Spring Home Sale Season Stuck in Neutral

By Steve Matthews

Monday, July 2nd, 2018

A booming economy is providing little boost to the critical spring homebuying season, which is stuck in neutral due to a lack of inventory, high home prices and rising mortgage rates.

Existing home sales have declined compared with a year earlier in four out of the first five months of this year. Sales of previously owned U.S. homes dropped in May from the prior month, the National Association of Realtors said Wednesday. Compared with a year earlier, sales in May were down 3%.

The warm spring months near the end of the school year are an important test for the housing market because some 40% of home sales each year take place in March through June.

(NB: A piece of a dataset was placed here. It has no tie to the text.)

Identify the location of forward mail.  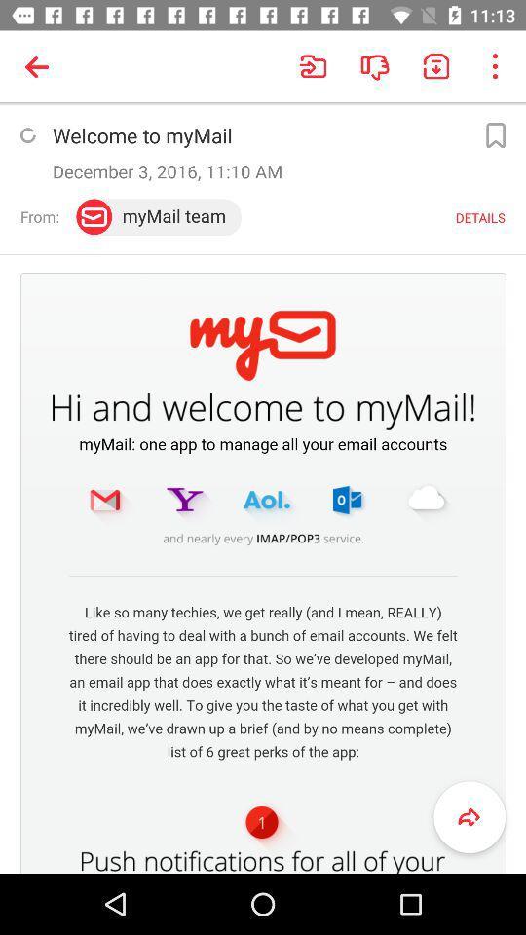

This should be a boom time for the housing market given that surveys of household confidence are at elevated levels, and the unemployment rate in May ticked down below 4%, the lowest since April 2000. Sentiment and unemployment are usually strong drivers of demand for homes.

Instead, home sales are lackluster. That is locking many young home buyers out of the market when a good job market should give them the opportunity to purchase a first home. First-time buyers made fewer purchases in May compared to the prior month and a year earlier, according to the National Association of Realtors.

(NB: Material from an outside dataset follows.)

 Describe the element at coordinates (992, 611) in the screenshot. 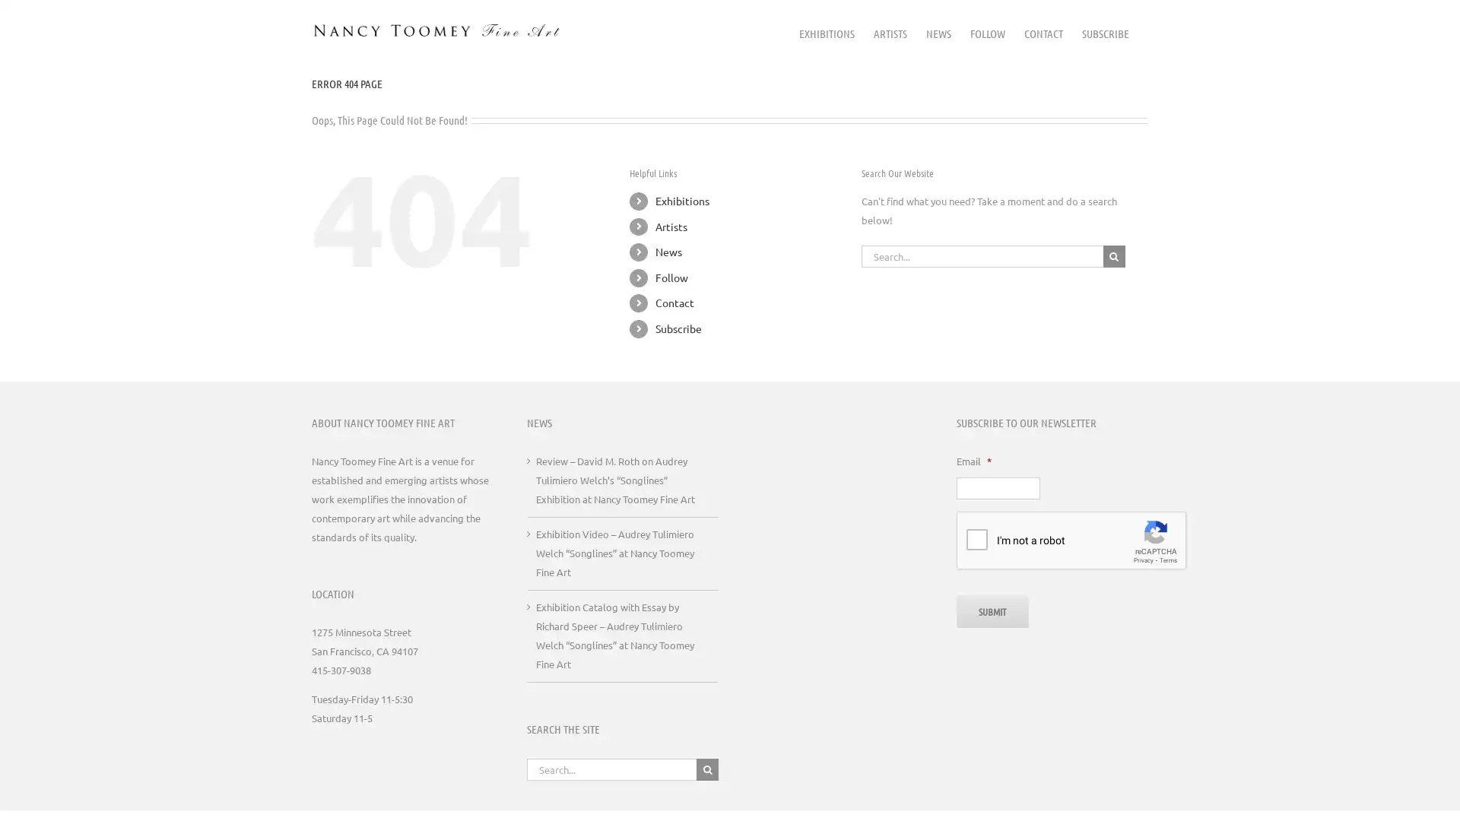

I see `Submit` at that location.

Supply is tight in part because of a lack of new-home construction caused by regulatory barriers, lack of available land, and labor and material shortages. Existing homeowners also have been reluctant to put homes on the market.

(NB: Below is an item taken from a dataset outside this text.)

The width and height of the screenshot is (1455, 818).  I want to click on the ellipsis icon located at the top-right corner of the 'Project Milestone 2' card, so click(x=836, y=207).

The situation could grow more challenging for buyers in the months ahead if mortgage rates continue rising. The average interest rate on a 30-year fixed-rate mortgage in May was 4.6%, up more than half a point from 4% in January, according to Freddie Mac.

At the same time, the median sale price for an existing home in May was $264,800, up 5% from a year earlier and a new all-time high, according to NAR. Prices have risen 71% from the low in January 2012.

The tax bill that passed in December also reduced some incentives for homeownership, especially in costly coastal markets and high-tax areas, by reducing the cap for the deductibility of mortgage interest and limiting the amount of state and local taxes that can be deducted. However, economists and real-estate agents said that thus far the boost to most people’s after-tax earnings provided by the bill is outweighing the reduction in the home-ownership-specific perks.

Mortgage rates aren’t yet high enough to convince people not to buy, but data from the Mortgage Bankers Association show slowing growth in the size of loans that borrowers are taking out. That suggests that home buyers are opting to purchase less expensive homes to compensate for higher borrowing costs. That ultimately pushes buyers at the bottom end of the market to the sidelines.

Rising mortgage rates and home prices also help deter existing homeowners, many of whom enjoy historically low rates, from selling because the cost of purchasing a larger home is a significant jump from their current monthly payment.

New construction is starting to pick up, but that mostly helps buyers at the high end of the market, while demand is most robust from buyers at lower price points. May saw 557,000 new listings hit the market, more than any month since July 2015, according to Realtor.com, but much of that increase was higher-end homes.